##### MATERIAL FOR THIS EXERCISE #####
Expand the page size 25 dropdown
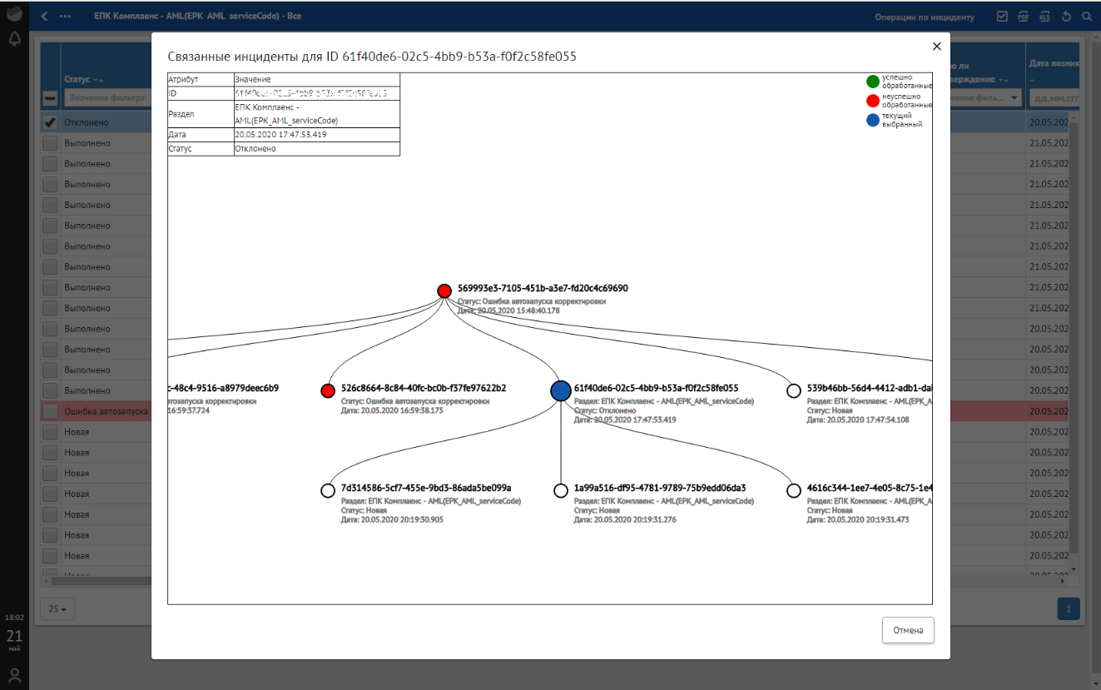The width and height of the screenshot is (1101, 690). (57, 608)
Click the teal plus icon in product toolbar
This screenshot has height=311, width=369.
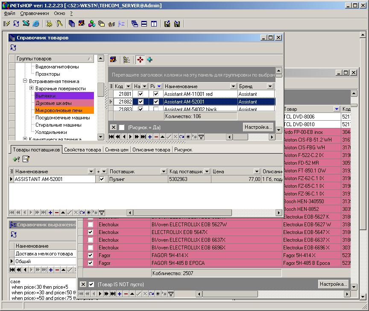pyautogui.click(x=149, y=60)
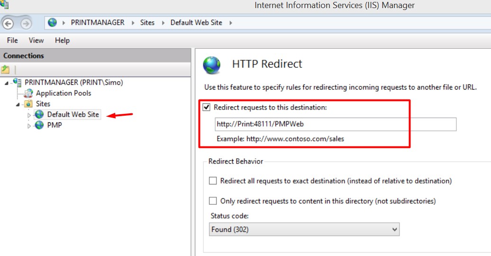Open the View menu
This screenshot has width=491, height=256.
click(x=36, y=40)
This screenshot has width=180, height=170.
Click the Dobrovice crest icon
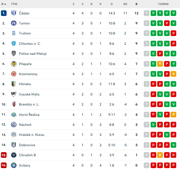[14, 145]
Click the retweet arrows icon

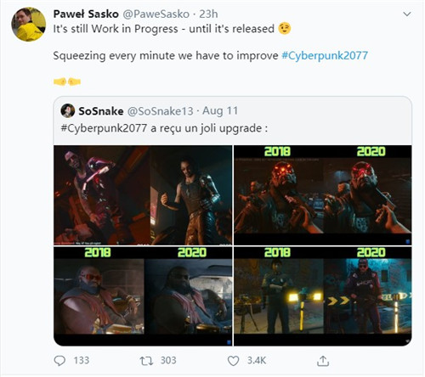[x=146, y=361]
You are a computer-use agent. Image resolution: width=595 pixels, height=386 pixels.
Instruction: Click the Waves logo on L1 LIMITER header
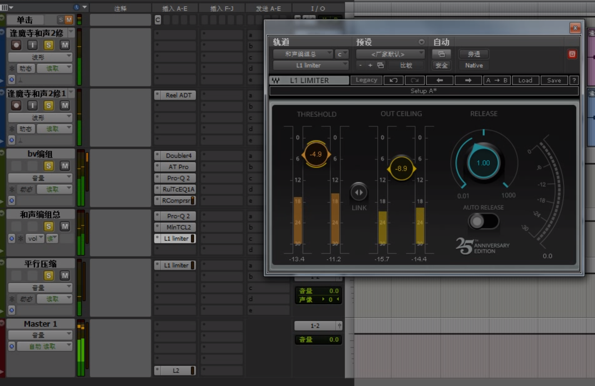[x=276, y=80]
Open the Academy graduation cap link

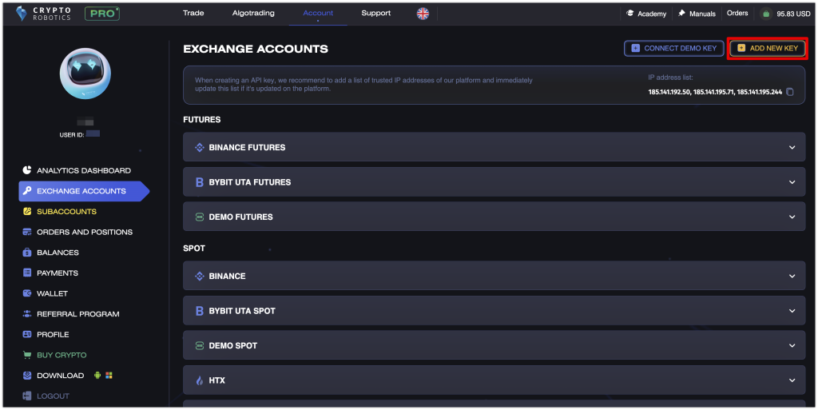point(646,14)
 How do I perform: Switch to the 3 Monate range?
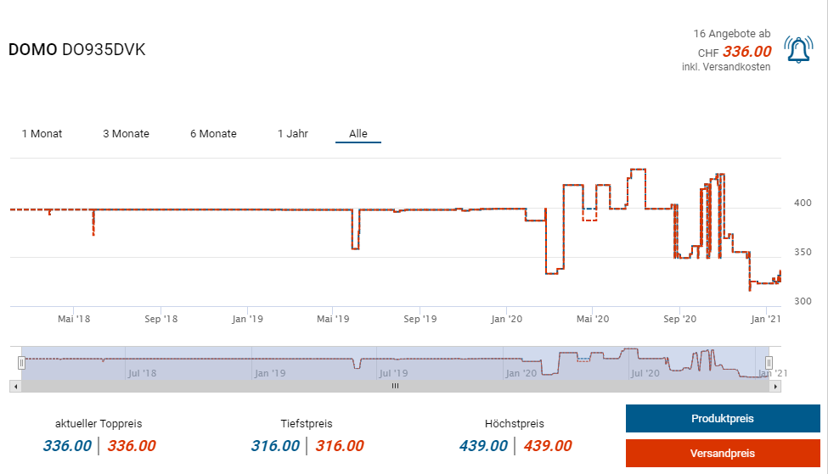(126, 134)
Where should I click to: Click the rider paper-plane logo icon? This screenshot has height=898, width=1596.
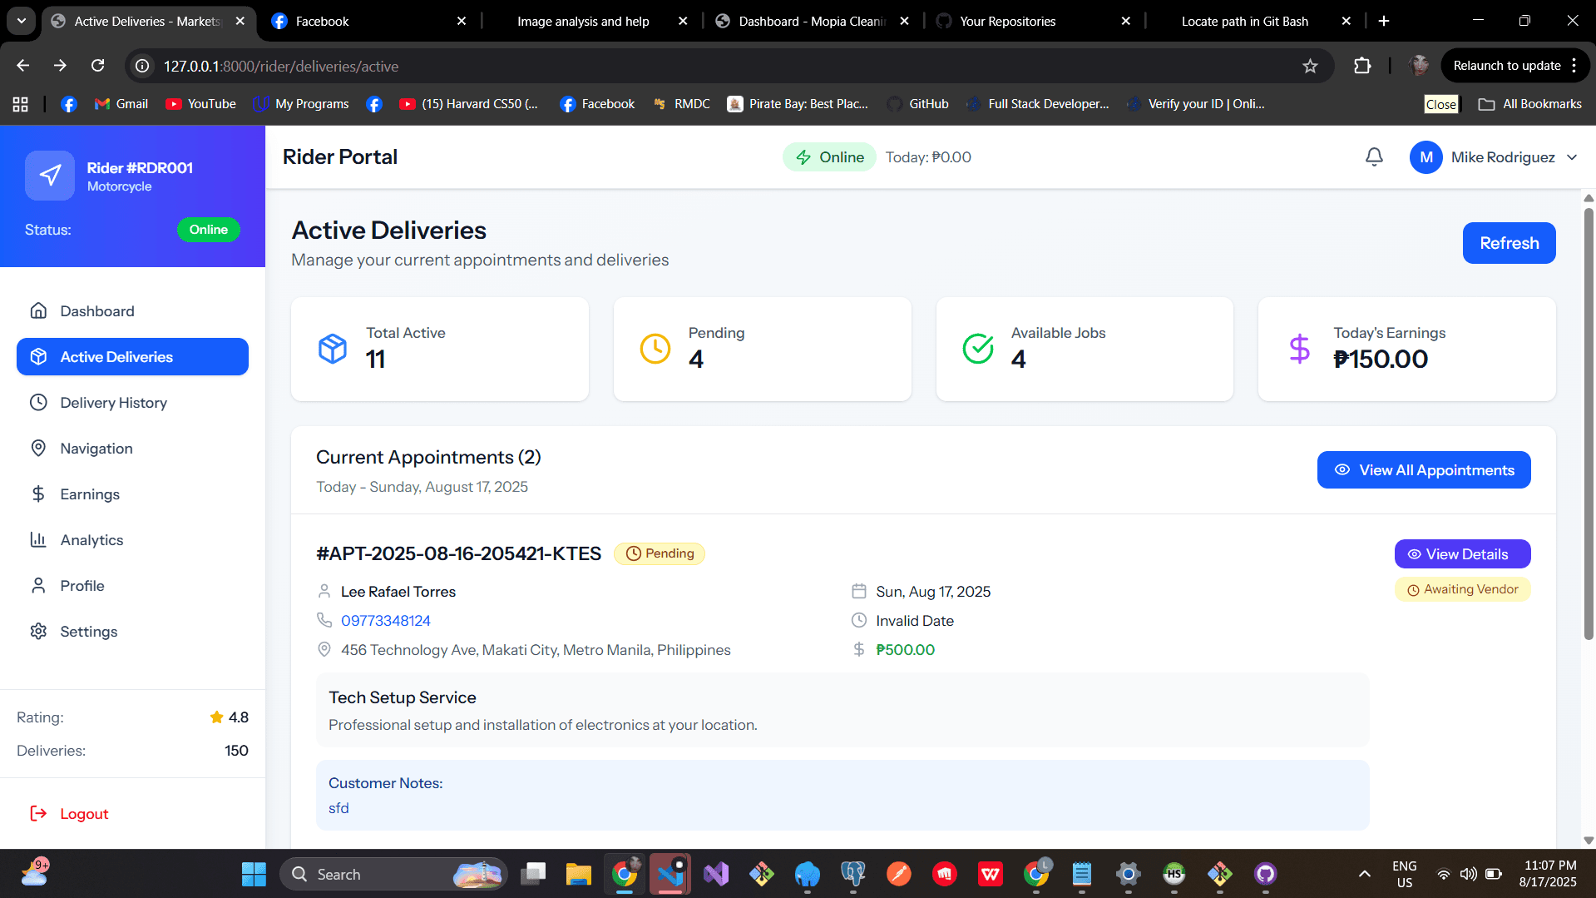pos(50,176)
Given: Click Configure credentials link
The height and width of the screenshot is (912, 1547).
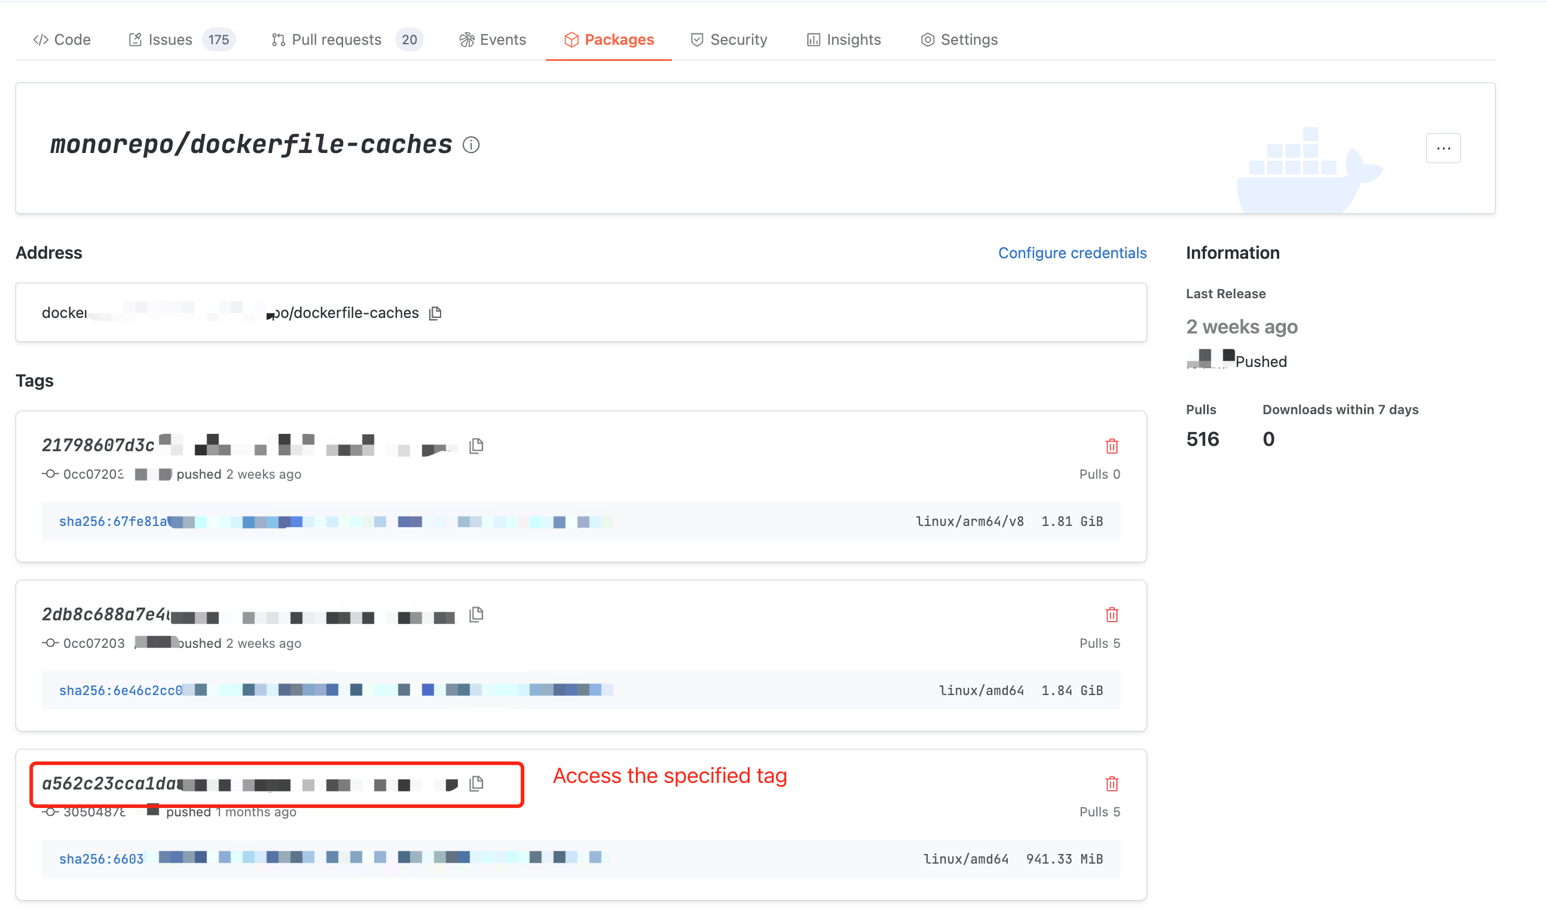Looking at the screenshot, I should click(1072, 253).
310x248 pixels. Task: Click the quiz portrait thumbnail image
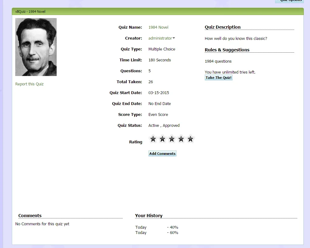[36, 47]
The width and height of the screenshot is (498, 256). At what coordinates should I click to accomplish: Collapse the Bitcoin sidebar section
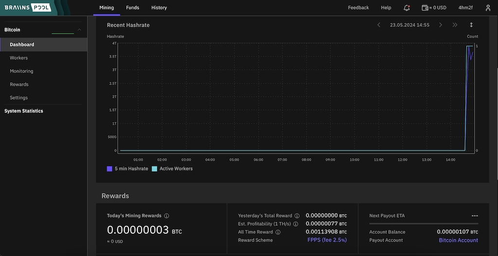pyautogui.click(x=79, y=30)
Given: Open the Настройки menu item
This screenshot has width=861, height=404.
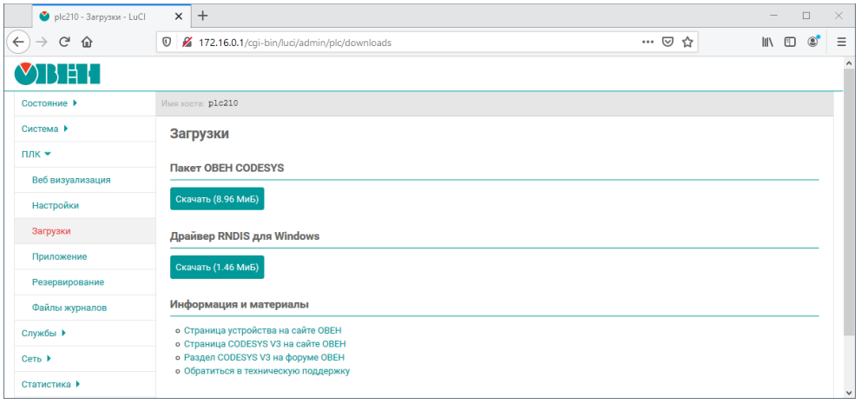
#####
Write out all of the rows above again, putting "symbol" in place of every "icon" and keeping everything else the same. Leave the pictures out.

# THE RESPONSE
Expand the page size 25 dropdown
The width and height of the screenshot is (1101, 690). (57, 608)
Click the teal plus symbol in product toolbar
This screenshot has height=311, width=369.
pyautogui.click(x=149, y=60)
Open the View menu
This screenshot has width=491, height=256.
click(x=36, y=40)
This screenshot has width=180, height=170.
Click the Dobrovice crest symbol
[14, 145]
Click the retweet arrows symbol

[x=146, y=361]
You are a computer-use agent. Image resolution: width=595 pixels, height=386 pixels.
Instruction: Click the Waves logo on L1 LIMITER header
[x=276, y=80]
Open the Academy graduation cap link

point(646,14)
 How do I perform: Switch to the 3 Monate range?
(126, 134)
Where should I click to: Click the rider paper-plane logo symbol? This screenshot has height=898, width=1596.
pos(50,176)
Given: Click Configure credentials link
The height and width of the screenshot is (912, 1547).
Looking at the screenshot, I should click(1072, 253).
310x248 pixels. Task: Click the quiz portrait thumbnail image
[36, 47]
The width and height of the screenshot is (498, 256). At what coordinates should I click to accomplish: Collapse the Bitcoin sidebar section
pyautogui.click(x=79, y=30)
Given: Open the Настройки menu item
This screenshot has width=861, height=404.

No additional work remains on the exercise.